Some of the lines below need repeating. Reproduce exactly those between the lines holding "Task: Toggle the hamburger menu icon" and "820x1328 pixels.", inclusive.

[Source data]
- Opening Delimiter -

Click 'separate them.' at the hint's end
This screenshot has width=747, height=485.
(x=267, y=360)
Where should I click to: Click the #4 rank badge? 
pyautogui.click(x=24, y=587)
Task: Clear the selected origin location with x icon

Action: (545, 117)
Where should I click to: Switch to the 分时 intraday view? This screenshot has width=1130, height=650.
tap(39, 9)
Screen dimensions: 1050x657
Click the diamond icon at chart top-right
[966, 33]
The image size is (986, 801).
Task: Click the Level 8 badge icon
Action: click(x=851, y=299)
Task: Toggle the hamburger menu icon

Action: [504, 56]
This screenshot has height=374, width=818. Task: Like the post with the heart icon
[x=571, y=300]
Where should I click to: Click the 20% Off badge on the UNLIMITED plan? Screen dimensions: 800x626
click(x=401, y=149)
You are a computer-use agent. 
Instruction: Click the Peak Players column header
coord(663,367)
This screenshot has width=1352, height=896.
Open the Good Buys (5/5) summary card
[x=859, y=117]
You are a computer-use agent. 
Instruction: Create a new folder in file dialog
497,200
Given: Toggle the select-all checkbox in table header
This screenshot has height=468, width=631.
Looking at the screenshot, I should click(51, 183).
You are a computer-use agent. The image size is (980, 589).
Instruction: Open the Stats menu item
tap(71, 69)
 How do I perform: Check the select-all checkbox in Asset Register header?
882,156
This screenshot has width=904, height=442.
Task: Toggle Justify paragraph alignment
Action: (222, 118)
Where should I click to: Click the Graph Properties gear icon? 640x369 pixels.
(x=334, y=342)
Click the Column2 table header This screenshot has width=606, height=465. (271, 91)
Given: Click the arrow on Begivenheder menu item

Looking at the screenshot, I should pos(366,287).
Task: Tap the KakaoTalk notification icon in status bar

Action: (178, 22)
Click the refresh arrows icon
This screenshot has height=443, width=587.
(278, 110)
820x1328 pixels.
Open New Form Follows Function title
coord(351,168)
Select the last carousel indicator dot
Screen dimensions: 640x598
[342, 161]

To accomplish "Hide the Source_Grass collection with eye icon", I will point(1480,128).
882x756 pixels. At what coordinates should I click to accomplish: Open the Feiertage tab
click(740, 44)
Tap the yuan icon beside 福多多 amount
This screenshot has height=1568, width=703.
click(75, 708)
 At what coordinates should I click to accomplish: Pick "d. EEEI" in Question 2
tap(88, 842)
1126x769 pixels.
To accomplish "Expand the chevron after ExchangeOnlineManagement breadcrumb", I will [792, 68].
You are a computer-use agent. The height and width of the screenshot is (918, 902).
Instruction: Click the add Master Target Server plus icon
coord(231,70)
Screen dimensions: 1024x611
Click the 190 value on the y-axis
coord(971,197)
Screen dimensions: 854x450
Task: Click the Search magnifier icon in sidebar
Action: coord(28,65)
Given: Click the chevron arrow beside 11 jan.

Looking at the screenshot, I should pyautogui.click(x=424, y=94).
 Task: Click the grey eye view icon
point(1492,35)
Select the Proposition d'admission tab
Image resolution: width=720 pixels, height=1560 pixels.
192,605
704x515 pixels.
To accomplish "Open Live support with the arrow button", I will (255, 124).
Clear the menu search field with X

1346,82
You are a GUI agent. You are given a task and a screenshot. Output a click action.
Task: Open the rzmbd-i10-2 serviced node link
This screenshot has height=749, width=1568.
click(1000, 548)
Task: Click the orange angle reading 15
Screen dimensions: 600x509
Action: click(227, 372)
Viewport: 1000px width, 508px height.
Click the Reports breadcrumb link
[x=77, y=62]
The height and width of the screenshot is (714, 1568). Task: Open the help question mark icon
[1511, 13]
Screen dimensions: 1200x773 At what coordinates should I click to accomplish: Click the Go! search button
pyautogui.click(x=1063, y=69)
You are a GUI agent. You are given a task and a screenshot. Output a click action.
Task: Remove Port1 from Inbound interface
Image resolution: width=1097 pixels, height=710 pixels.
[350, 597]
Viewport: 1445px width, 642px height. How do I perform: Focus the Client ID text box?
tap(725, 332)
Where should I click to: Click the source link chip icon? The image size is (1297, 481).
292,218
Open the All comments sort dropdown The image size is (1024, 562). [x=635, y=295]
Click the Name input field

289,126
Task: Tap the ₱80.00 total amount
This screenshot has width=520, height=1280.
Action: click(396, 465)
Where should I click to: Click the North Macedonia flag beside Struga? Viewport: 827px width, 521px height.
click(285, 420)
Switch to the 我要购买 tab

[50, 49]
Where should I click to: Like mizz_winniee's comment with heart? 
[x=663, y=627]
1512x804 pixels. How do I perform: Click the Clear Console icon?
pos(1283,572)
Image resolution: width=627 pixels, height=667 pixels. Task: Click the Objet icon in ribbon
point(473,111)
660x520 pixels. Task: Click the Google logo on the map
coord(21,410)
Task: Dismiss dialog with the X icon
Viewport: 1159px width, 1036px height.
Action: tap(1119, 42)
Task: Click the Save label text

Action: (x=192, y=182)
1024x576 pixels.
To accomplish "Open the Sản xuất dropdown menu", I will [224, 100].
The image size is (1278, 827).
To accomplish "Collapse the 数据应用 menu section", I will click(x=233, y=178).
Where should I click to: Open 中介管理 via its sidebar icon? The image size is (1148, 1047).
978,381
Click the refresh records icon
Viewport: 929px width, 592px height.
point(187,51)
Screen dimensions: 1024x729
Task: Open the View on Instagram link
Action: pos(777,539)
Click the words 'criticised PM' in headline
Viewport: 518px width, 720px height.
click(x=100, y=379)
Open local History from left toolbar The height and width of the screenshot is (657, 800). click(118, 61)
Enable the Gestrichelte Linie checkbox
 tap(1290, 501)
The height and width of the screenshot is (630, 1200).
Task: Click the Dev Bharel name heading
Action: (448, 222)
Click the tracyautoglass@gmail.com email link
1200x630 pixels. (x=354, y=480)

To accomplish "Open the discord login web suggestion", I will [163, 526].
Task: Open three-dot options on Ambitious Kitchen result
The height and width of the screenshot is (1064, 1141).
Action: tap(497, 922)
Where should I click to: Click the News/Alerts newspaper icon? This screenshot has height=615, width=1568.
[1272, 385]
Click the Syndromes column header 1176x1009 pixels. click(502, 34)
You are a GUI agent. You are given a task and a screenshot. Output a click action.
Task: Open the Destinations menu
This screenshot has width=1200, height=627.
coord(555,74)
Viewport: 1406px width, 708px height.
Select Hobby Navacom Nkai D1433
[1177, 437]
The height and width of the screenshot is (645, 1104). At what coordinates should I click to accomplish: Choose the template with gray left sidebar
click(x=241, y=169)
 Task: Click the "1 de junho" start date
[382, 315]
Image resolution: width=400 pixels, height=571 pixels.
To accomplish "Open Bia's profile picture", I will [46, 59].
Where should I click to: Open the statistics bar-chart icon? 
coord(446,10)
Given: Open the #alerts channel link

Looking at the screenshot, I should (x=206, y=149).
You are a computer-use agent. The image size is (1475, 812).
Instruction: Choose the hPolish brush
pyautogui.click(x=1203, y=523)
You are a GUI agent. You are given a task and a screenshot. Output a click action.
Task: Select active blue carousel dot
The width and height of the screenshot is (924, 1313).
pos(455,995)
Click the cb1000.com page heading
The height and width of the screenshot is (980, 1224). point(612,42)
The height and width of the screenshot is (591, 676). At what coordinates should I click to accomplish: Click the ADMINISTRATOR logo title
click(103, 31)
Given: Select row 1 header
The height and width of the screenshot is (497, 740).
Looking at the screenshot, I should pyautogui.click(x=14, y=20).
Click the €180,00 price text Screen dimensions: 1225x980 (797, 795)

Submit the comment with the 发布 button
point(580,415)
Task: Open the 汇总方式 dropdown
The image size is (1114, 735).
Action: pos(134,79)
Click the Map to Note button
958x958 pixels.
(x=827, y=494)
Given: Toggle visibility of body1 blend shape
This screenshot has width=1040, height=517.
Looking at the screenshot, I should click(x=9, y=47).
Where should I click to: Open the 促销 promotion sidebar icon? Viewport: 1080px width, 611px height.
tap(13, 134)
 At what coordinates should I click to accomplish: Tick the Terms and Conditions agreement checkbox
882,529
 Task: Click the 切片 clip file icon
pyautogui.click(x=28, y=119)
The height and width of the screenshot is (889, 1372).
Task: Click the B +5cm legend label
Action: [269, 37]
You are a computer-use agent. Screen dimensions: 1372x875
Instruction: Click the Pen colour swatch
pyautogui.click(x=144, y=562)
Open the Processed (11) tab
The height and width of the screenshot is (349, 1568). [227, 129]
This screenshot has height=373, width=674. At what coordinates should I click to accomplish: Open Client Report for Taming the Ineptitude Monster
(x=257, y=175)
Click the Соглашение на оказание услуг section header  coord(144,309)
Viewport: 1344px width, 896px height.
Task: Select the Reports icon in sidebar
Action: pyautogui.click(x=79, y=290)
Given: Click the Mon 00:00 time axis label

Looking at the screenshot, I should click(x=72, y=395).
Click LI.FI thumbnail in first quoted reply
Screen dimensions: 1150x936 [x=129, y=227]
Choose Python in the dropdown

- Closing Delimiter -

#### TASK ANSWER
Task: Toggle the hamburger menu icon

Action: [504, 56]
This screenshot has height=374, width=818. Task: Like the post with the heart icon
[x=571, y=300]
Where should I click to: Click the 20% Off badge on the UNLIMITED plan? Screen dimensions: 800x626
click(x=401, y=149)
You are a computer-use agent. 
Instruction: Click the Peak Players column header
coord(663,367)
This screenshot has width=1352, height=896.
Open the Good Buys (5/5) summary card
[x=859, y=117]
You are a computer-use agent. 
Instruction: Create a new folder in file dialog
497,200
Given: Toggle the select-all checkbox in table header
This screenshot has height=468, width=631.
Looking at the screenshot, I should click(51, 183).
You are a computer-use agent. The image size is (980, 589).
Instruction: Open the Stats menu item
tap(71, 69)
 How do I perform: Check the select-all checkbox in Asset Register header?
882,156
This screenshot has width=904, height=442.
Task: Toggle Justify paragraph alignment
Action: (222, 118)
Where should I click to: Click the Graph Properties gear icon? 640x369 pixels.
(x=334, y=342)
Click the Column2 table header This screenshot has width=606, height=465. (271, 91)
Given: Click the arrow on Begivenheder menu item

Looking at the screenshot, I should pos(366,287).
Task: Tap the KakaoTalk notification icon in status bar

Action: (178, 22)
Click the refresh arrows icon
This screenshot has height=443, width=587.
(278, 110)
820x1328 pixels.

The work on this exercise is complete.